Right from the start the meeting was out of control. When the doors opened that July night, approximately 5,000 people dashed into the auditorium to get first pick of seats. One paper likened it to a dam bursting, and noted that women and old men were part of this “sprint” for seats. That some spectator was not trampled was nothing short of a miracle. At another point during the rally the crowd surged forward and actually snapped a guardrail directly in front of the speakers’ platform. Men sprang onto chairs in preparation for leaping onto the platform itself, and one man fainted in the crush. A panic almost ensued, and only the cool demeanors of Cleveland and the other speakers calmed the crowd. In spite of the chaos, New Yorkers of all political shades were unanimous in calling the historic meeting a great success.
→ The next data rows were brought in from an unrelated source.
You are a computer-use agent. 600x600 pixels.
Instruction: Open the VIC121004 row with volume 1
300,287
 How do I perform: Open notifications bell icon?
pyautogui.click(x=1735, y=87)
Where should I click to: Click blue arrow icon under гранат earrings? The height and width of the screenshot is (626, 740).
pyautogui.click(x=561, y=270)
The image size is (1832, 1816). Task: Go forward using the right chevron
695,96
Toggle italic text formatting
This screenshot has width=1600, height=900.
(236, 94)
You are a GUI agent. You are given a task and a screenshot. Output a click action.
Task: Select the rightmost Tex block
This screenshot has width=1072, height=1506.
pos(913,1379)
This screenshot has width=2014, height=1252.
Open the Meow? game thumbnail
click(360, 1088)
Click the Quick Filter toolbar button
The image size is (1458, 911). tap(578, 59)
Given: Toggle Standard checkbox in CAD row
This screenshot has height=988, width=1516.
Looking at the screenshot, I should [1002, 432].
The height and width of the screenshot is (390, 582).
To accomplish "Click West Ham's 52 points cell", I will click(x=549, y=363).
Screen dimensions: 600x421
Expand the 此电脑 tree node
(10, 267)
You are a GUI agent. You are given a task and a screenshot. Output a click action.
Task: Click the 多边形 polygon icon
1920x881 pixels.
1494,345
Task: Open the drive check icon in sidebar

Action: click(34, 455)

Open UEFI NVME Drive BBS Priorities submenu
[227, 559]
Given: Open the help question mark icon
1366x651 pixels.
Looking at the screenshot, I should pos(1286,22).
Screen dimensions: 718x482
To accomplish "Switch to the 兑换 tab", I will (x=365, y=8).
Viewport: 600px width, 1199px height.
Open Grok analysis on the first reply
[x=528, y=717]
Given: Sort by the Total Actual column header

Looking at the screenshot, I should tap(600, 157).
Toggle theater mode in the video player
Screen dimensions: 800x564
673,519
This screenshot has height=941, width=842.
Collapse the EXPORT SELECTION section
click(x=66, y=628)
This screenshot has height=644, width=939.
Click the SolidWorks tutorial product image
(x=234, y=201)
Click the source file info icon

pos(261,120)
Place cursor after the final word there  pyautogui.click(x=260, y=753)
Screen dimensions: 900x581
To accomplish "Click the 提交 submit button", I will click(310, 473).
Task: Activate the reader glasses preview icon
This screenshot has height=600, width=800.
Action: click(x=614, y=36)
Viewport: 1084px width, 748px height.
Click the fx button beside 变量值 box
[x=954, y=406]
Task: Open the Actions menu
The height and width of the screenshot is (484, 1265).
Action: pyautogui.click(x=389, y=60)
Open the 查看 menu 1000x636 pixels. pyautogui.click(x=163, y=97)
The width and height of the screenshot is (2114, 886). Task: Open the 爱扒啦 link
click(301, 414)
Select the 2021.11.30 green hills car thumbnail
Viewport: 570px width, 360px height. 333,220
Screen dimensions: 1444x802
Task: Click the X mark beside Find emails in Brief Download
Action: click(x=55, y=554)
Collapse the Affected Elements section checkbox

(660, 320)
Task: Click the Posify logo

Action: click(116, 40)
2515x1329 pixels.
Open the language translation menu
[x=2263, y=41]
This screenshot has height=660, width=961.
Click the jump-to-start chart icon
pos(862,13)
Four years made a big difference for the Democrats. Cleveland’s name and portrait were nowhere to be seen even at the national convention in Chicago, let alone at Madison Square Garden. Indeed, Bryan’s nomination and the very Democratic platform were repudiations of the sitting president.

Partly as a result, Democrats themselves were especially divided. Before Bryan’s arrival in the city, many New York Democrats had publicly split with their own party’s candidate, and Senator David Hill refused even to take part in the ceremony. Tammany Democrats like Cockran were conspicuously absent. New York did not seem a hospitable environment for Bryan at all.

The Bryan campaign had chosen New York City for largely the opposite reason Cleveland had four years before: not because it would generate a sympathetic and enthusiastic hometown crowd, but because it was the “enemy’s country” and needed to be turned to the Democrats’ cause that year. The size and nature of the crowd that greeted the candidate outside the St. John house seemed to have shocked Bryan. He had expected a cheering and adoring throng numbering in the thousands. When faced with a handful of silent gawkers instead, he had quickly retreated through the front door. No, the Madison Square Garden speech was never really for the skeptical and merely curious New Yorkers, but for the country in general. This is why Bryan made the controversial decision to read a long and complicated speech. Combined with the heat wave, it doomed Bryan’s big night from the outset.

“The next day [after arriving] was spent resting and getting my speech into print,” Bryan later recalled. By seven o’clock that night his voice had largely—although not completely—recovered. Even New York’s sympathetic press, such as the New York World, noted that his voice still remained husky and that after only ten minutes of reading his speech his breathing became labored. The effects of the train trip clearly lingered.

While starting the campaign before the official notification had worked wonders for Bryan’s apparently booming popularity, the exhaustion caused by giving several speeches a day in extreme heat took its toll. Simply staying in William St. John’s home resting for twenty-four hours did not allow for the deep recuperation he needed. On the eve of embarking on a campaign the likes of which the country had never seen before, his trip to New York that August may have served as a primer on what not to do. Even the young, powerful Bryan had limits, and he had clearly reached them by the time his train screeched to a halt in Jersey City.